§ **WHAT THE EXERCISE ASKS**
Lay out the lines of the entries below as a JSON list of strings, one string per line, skipping blank lines and leaving out the pictures.

(Entries for finding text and elements)
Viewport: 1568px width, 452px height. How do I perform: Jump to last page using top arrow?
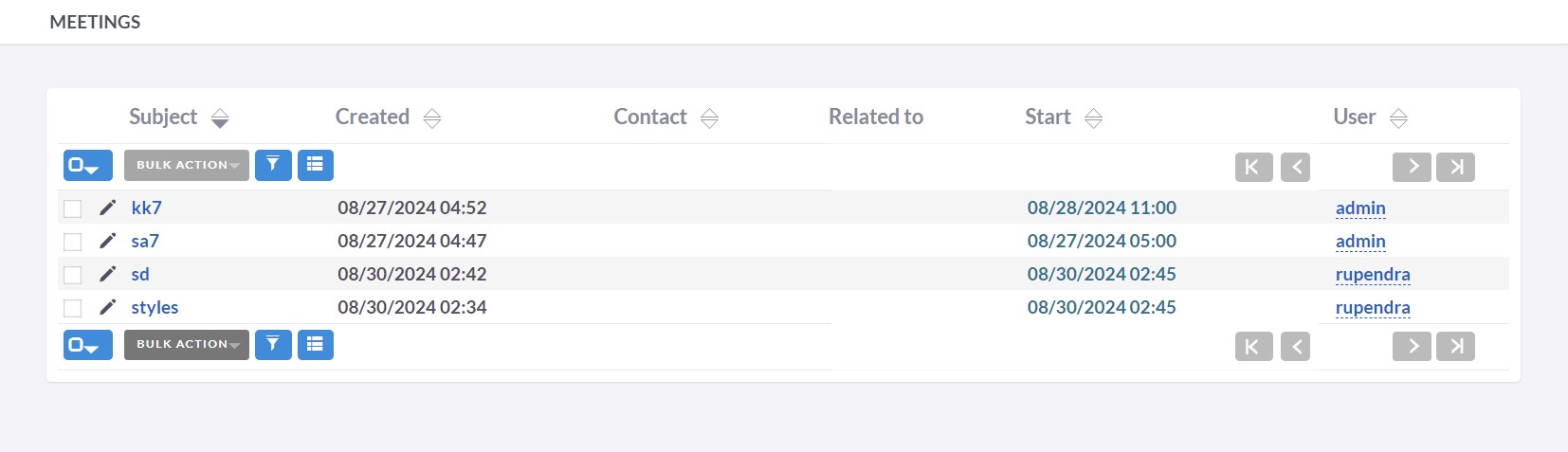[x=1456, y=167]
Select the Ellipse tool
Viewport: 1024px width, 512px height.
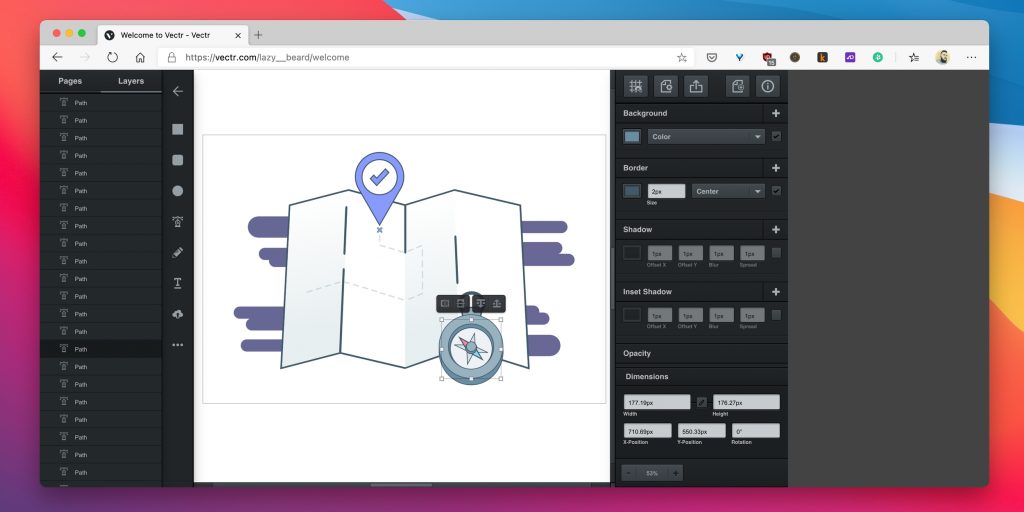[178, 191]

§ **EXPECTED OUTPUT**
[
  "Viewport: 1568px width, 452px height. How do I perform: Jump to last page using top arrow?",
  "[x=1456, y=167]",
  "Select the Ellipse tool",
  "Viewport: 1024px width, 512px height.",
  "[178, 191]"
]